Figures 5 and 6 show the results of fiber arrangement of the gluteus maximus, medius, and minimus muscles computed from CT and MRI using the proposed non-rigid registration. Figure 5 shows quantitative evaluation in subject1 where the accurate ground truth obtained from the optical image was available. The proposed method was compared also with two previous methods that 1) used the grid fitting to the CT [10] (denoted as Previous method 2 in the figure) and 2) used computational fluid dynamics [6] that computes fiber arrangement from its surface shape (denoted as Previous method 2 in the figure). Fiber distance error for the gluteus medius muscle (Fig. 5a) for the estimation from CT, MRI, previous method 1, and 2, were \(3.76 \pm 1.24\) mm, \(3.26 \pm 0.85\) mm, \(4.15 \pm 2.29\) mm, \(8.72 \pm 4.40\) mm, respectively. The previous method 1 had larger number of outliers in the anterior region (right side in the figure). We found that in this region of this subject, the amount of fat tissue was relatively low and there was almost no texture, resulting in a highly noisy structure tensor vectors. The proposed method was robust in this region owing to the cost function containing the fitness of the bone surface, where the attachment areas lay on, in addition to the vector field fitness. The previous method 2 showed larger error overall, suggesting that the information from internal texture contributed significantly. The fiber distance errors for CT and MRI were \(4.16 \pm 2.34\) mm, and \(4.51 \pm 2.38\) mm, for the gluteus maximus and \(2.45 \pm 0.76\) mm, and \(1.77 \pm 0.70\) mm, for the gluteus minimus, respectively. Since the fiber distance error computes the average distance with the nearest fiber, the shorter fibers tend to show smaller error. Since fiber length is different between the muscles, direct comparison is difficult, but estimation from MRI shows smaller error in the gluteus medius, and minimus, and almost the same for the gluteus maximus. The results in Fig. 6 was obtained from clinical CTs, where no ground truth is available. Qualitative visual evaluation on the clinical CTs shown in Fig. 6 suggested a reasonable reconstruction for the three muscles.

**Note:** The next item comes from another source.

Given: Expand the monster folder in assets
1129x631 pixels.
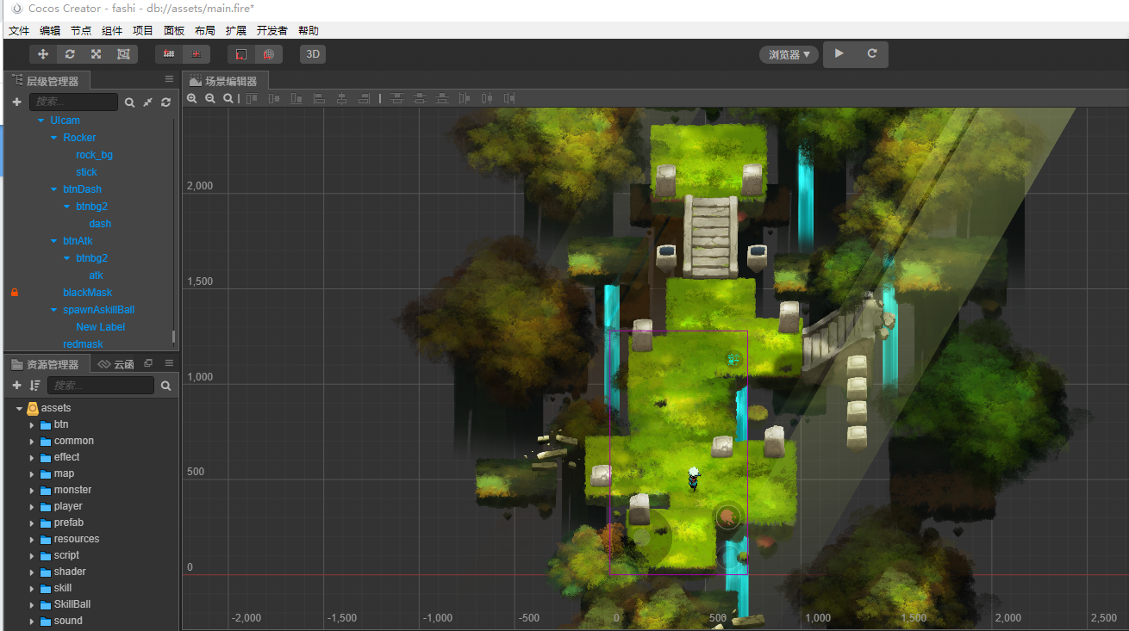Looking at the screenshot, I should [34, 489].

4 Discussion and Conclusion

We proposed a non-rigid registration method with a cost function containing both surface distance error and the vector field angle error, and quantitatively evaluated its accuracy and demonstrated applications in patient-specific biomechanical modeling using a database of 20 clinical CTs. Compared to the previously proposed grid fitting method [10] that takes account for only the vector field, the proposed method was found to be more robust in the area with higher noise in the structure tensor field. Using the robust registration method, we proposed an approach to patient-specific biomechanical modeling using the high fidelity generic template model constructed from cadaveric images. One of the limitations in current study is that the evaluation used only two specimens only one of which has clinical CT and MRI. Enlarging the template database as well as introducing a new method to obtain the ground truth from clinical CTs are our ongoing work. Another potential future work is the statistical analysis using a large-scale CT database. The robustness of the proposed registration method even in the presence of noise in clinical CT would become a strong advantage in the large-scale cohort analysis of biomechanical parameters, since CT is the most common modality especially in the orthopedic surgery where the biomechanical simulation is most profitable.